Sachverhalt: Die Klägerin ist eine GmbH, die in den Streitjahren einen Großhandel betrieb und hierbei in gewissem Umfang Barumsätze tätigte. Im Rahmen einer Betriebsprüfung stellte das Finanzamt zum einen Aufzeichnungsmängel bei der Führung der offenen Ladenkasse der Klägerin fest. Zum anderen tätigte der Alleingesellschafter Bareinlagen in die Kasse. Diese stammten nach dessen eigenen Angaben aus ihm persönlich gewährten Darlehen von verschiedenen Darlehensgebern und aus im Privatvermögen vorhandenen Barrücklagen aus nicht versteuerten Silberverkäufen in den neunziger Jahren. Die Betriebsprüfung führte unter Auswertung der privaten Konten des Alleingesellschafters und seiner Ehefrau Bargeldverkehrsrechnungen durch, die auch die Finanzierung privater Reihenhäuser berücksichtigte. Diese führten zu Höchstfehlbeträgen, die das Finanzamt als Mehreinnahmen der Klägerin und zugleich als verdeckte Gewinnausschüttungen an den Alleingesellschafter behandelte.

Mit der nach erfolglosem Einspruchsverfahren erhobenen Klage machte die Klägerin geltend, dass ihre Kasse ordnungsgemäß geführt worden sei und dass die Bargeldverkehrsrechnungen unzutreffend seien, da sie die Darlehen und die Rücklagen aus dem Silbergeschäft nicht berücksichtigt hätten.

Die Klage hatte teilweise Erfolg:

  • Aufgrund der beim Gesellschafter durchgeführten Bargeldverkehrsrechnungen hat keine Schätzungsbefugnis bestanden.

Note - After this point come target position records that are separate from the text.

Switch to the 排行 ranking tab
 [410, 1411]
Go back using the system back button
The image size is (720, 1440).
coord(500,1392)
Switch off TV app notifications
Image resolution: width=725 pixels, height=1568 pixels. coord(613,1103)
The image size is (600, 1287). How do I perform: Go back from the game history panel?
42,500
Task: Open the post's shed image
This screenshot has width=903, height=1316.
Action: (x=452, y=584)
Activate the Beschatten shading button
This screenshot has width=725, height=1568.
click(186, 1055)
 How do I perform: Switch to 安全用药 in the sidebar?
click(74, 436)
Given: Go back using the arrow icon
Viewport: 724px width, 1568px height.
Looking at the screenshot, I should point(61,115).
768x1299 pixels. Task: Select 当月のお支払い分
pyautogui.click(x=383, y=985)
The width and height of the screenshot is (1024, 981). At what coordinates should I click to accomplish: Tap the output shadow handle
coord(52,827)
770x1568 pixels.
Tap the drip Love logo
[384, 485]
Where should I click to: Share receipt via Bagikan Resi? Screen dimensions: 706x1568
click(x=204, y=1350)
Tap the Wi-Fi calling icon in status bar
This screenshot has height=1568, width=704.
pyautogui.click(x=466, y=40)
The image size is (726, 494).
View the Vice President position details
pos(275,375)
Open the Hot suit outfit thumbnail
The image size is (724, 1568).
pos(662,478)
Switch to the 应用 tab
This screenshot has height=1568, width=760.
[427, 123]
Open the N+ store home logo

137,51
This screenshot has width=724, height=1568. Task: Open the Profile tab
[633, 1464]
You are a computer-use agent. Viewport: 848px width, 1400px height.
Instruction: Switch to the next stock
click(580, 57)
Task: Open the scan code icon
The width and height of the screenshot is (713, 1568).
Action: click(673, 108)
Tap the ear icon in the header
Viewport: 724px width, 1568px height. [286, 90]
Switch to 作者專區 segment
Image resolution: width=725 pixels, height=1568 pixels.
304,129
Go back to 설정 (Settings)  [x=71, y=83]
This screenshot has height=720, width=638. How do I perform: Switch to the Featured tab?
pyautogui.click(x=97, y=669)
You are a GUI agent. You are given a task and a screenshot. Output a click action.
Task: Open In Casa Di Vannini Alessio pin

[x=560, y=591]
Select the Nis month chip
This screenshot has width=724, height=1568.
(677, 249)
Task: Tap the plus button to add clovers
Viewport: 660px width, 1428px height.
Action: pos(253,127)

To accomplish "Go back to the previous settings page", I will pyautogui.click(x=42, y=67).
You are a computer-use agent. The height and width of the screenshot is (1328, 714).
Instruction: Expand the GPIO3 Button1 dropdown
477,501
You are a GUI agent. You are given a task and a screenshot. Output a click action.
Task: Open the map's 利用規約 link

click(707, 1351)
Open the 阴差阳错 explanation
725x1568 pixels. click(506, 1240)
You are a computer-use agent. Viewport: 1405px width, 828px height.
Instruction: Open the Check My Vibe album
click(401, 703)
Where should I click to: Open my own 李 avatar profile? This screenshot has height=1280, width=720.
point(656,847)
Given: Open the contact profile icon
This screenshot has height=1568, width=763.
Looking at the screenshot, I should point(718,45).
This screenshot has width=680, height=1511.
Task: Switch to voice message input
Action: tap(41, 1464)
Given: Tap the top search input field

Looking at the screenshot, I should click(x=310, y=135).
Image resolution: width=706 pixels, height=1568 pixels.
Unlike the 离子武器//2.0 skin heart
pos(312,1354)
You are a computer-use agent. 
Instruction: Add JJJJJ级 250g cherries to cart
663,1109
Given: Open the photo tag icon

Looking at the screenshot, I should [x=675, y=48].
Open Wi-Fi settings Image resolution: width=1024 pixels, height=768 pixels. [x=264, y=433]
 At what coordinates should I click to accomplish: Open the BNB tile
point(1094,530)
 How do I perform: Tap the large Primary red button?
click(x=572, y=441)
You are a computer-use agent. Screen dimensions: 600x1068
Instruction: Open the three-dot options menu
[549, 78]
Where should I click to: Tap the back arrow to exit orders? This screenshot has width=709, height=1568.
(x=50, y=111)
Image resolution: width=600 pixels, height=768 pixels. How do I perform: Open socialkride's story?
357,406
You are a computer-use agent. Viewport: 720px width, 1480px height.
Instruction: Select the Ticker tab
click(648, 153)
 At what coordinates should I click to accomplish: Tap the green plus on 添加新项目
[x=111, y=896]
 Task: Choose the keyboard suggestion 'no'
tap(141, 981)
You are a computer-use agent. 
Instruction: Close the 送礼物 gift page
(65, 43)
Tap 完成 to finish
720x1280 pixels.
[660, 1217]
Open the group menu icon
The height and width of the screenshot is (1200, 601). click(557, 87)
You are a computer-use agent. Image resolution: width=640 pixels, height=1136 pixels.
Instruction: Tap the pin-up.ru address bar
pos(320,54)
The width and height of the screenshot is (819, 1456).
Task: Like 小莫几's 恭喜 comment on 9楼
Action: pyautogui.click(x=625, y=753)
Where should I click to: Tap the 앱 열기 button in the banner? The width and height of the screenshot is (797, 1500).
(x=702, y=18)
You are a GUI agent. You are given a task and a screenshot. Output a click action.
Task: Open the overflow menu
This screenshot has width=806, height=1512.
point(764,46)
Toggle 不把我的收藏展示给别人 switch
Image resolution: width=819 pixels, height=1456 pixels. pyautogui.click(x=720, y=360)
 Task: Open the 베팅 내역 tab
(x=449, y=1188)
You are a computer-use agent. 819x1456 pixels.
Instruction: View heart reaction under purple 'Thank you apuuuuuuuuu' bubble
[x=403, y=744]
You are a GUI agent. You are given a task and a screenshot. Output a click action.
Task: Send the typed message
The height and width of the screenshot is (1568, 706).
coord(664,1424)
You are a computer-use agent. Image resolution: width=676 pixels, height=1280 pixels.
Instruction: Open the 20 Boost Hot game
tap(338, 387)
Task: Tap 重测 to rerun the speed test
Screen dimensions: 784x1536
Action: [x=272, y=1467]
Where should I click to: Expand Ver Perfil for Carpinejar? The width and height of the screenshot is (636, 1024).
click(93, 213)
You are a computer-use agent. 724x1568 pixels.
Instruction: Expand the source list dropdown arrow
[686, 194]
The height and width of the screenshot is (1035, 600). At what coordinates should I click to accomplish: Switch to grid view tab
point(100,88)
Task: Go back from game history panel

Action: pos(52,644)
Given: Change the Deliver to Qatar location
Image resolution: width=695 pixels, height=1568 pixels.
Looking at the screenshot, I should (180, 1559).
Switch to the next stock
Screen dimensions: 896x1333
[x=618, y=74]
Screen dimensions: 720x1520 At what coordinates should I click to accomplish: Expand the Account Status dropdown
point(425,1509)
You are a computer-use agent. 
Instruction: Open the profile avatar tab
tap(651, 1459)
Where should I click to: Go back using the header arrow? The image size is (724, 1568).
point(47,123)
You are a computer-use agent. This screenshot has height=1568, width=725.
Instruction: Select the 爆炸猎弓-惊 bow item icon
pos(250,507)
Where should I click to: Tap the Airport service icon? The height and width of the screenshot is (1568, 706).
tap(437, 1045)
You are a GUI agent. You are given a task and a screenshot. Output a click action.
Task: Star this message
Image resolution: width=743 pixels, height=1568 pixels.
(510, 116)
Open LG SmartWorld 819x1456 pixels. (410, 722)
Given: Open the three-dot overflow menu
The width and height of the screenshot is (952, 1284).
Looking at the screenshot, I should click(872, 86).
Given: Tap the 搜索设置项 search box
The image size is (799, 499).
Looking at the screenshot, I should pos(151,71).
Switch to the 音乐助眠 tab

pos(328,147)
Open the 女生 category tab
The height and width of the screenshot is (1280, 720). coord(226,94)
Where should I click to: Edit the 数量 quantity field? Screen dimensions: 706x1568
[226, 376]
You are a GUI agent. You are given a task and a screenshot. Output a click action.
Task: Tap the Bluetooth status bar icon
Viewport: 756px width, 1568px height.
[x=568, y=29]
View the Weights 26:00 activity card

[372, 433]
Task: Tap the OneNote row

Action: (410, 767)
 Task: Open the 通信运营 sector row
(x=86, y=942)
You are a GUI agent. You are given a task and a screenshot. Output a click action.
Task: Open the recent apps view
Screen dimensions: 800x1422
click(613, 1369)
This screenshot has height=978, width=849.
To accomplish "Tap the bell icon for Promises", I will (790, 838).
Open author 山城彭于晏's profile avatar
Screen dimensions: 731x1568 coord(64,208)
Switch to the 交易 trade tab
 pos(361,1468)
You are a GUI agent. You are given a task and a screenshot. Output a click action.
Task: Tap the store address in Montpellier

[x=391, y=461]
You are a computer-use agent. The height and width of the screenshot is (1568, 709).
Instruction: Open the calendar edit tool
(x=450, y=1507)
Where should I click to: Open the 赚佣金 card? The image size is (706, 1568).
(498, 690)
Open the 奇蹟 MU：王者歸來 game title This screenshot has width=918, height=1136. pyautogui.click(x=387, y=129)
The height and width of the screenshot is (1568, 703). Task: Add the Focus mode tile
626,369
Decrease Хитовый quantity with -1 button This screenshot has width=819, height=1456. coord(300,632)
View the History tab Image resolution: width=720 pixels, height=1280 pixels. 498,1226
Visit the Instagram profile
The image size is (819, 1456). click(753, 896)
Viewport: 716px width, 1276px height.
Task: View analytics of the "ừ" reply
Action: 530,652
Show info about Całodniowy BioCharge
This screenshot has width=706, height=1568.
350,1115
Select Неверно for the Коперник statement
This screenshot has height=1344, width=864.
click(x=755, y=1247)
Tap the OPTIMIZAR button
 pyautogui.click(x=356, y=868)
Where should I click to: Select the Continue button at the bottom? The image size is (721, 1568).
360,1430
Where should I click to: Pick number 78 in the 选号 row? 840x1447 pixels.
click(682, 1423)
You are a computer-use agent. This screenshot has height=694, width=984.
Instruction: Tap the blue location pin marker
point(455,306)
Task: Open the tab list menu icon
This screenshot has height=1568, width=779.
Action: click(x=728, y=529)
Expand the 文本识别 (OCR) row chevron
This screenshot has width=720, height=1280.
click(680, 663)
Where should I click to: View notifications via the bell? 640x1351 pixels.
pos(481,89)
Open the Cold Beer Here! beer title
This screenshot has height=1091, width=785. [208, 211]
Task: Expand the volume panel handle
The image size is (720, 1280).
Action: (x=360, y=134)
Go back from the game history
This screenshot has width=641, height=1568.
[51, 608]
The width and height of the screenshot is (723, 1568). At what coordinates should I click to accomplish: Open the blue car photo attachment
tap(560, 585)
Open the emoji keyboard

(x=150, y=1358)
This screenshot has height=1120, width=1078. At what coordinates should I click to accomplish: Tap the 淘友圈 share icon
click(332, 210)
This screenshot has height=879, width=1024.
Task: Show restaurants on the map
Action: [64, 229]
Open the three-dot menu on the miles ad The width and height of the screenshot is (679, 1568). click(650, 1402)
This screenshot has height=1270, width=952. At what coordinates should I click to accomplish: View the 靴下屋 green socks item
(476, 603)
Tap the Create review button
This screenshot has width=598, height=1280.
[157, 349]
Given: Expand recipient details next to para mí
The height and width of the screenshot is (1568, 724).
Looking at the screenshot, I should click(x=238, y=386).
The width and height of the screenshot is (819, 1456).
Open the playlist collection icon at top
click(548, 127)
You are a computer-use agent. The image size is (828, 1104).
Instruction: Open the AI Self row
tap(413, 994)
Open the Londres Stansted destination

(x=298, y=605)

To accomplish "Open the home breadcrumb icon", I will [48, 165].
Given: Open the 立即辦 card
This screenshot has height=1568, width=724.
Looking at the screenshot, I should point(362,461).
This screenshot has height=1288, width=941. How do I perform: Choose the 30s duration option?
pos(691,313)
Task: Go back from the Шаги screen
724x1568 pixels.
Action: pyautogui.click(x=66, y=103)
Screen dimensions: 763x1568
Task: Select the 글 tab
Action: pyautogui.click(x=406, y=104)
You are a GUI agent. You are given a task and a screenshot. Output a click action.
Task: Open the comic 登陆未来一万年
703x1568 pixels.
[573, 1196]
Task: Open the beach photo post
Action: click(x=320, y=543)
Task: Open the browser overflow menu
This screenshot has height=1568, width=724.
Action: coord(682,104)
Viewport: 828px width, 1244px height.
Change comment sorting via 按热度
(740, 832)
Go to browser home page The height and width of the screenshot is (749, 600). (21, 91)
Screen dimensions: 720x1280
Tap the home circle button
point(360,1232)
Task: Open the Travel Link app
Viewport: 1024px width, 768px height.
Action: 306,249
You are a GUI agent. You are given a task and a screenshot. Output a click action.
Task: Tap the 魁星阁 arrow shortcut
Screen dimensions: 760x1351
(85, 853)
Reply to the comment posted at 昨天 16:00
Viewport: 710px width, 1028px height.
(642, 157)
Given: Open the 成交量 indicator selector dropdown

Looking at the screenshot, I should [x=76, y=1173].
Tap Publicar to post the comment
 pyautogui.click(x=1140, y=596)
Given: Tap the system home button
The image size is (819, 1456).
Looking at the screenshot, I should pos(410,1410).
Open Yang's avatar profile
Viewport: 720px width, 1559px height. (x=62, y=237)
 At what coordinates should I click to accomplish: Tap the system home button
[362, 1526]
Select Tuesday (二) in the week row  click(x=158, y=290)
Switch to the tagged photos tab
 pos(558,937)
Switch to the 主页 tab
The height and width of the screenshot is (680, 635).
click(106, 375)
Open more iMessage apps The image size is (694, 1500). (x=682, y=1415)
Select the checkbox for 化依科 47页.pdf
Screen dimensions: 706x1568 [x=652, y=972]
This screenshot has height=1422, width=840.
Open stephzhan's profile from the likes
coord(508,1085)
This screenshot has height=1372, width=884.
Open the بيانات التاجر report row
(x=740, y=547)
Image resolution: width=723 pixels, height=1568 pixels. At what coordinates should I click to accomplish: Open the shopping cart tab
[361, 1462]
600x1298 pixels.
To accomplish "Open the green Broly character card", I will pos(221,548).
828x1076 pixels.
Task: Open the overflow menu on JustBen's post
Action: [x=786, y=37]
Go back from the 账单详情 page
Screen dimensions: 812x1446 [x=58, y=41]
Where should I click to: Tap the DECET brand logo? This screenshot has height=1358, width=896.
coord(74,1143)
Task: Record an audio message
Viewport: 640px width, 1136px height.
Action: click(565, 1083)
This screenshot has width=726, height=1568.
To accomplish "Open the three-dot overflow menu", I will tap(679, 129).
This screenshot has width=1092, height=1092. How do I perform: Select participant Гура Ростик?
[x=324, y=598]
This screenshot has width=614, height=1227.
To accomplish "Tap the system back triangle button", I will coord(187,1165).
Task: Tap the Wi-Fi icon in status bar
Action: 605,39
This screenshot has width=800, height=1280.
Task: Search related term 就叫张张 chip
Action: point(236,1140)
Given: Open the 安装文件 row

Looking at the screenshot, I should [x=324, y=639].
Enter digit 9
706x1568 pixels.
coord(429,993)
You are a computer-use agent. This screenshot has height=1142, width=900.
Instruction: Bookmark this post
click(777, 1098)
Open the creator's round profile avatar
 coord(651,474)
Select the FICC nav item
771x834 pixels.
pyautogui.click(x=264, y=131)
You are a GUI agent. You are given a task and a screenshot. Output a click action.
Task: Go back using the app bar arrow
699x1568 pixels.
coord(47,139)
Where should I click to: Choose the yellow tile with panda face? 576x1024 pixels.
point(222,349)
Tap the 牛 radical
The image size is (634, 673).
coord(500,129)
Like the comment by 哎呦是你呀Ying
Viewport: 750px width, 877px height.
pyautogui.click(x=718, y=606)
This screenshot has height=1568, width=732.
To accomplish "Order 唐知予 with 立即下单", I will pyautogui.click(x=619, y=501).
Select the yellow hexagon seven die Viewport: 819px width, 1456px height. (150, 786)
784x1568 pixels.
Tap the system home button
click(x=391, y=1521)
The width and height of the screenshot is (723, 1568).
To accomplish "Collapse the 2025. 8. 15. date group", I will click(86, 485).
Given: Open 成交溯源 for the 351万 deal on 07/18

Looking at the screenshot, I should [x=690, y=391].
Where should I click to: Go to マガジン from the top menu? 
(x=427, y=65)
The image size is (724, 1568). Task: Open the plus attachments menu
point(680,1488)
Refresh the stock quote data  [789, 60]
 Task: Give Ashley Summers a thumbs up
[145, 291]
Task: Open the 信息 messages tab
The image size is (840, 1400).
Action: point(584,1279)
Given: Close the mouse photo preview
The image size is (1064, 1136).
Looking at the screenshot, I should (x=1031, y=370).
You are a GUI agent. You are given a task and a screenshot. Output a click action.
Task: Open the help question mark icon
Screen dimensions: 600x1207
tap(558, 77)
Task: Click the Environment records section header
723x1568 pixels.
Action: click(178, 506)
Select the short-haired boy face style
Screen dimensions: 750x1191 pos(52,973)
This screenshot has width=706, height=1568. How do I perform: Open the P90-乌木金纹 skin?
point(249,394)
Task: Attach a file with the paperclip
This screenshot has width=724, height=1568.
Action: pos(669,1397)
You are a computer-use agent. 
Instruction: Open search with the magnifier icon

  • Grundsätzlich ist eine Bargeldverkehrsrechnung zwar eine geeignete Verprobungsmethode, denn wenn ein Steuerpflichtiger höhere Barausgaben tätigt, als ihm aus bekannten und vorhandenen Mitteln möglich ist, muss er den Unterdeckungsbetrag aus anderen Quellen bezogen haben. Hieraus kann aber nicht zwangsläufig die Schlussfolgerung gezogen werden, dass eine Kapitalgesellschaft bei ungeklärten Vermögenszuwächsen ihres Gesellschafters nicht erfasste Betriebseinnahmen erzielt hat. Selbst wenn man unterstellt, dass die ungeklärten Vermögenszuwächse durch betriebliche Aktivitäten erzielt wurden, ist es ebenso gut möglich, dass der Gesellschafter die Einnahmen im Rahmen von Eigengeschäften erzielt hat und nicht im Namen und auf Rechnung der Gesellschaft. Aus dem Umstand, dass der Gesellschafter die Herkunft der bei ihm festgestellten ungeklärten Vermögenszuwächse nicht aufklärt, können keine nachteiligen Schlüsse für die Kapitalgesellschaft gezogen werden.

  • Im Streitfall erscheint es nicht ausgeschlossen, dass der Gesellschafter selbst „schwarze“ Einkünfte aus von ihm getätigten anderweitigen Geschäften erzielt hat. Dies gilt insbesondere vor dem Hintergrund, dass er nach eigenem Vorbringen in früherer Zeit nicht versteuerte Silbergeschäfte getätigt hat. Auch aus der durch die verdeckten Einlagen hergestellten Verbindung zur Klägerin kann nicht gefolgert werden, dass diese selbst weitere Betriebseinnahmen erzielt hat.

  • Dem Grunde nach hat aber eine Schätzungsbefugnis wegen der nicht ordnungsgemäßen Kassenführung bestanden, da die Klägerin für ihre offene Ladenkasse weder ordnungsgemäße Kassenberichte erstellt noch ein ordnungsgemäßes Kassenbuch geführt hat. Das FG Münster hat die Hinzuschätzungen allerdings auf einen (Un-)Sicherheitszuschlag i. H. von 1,5 % der von der Klägerin getätigten Gesamtumsätze, nicht nur der Barumsätze, begrenzt. Dies folgt aus den erheblichen Kassenführungsmängeln und der hohen Anfälligkeit der Art der Kassenführung für Schwarzeinnahmen. Die Ergebnisse der Bargeldverkehrsrechnungen sind dagegen nicht in die Berechnung der Hinzuschätzungen einzubeziehen.

Hinweis:

Die Revision wurde zugelassen. Der Volltext der Entscheidung ist auf der Homepage des FG Münster veröffentlicht.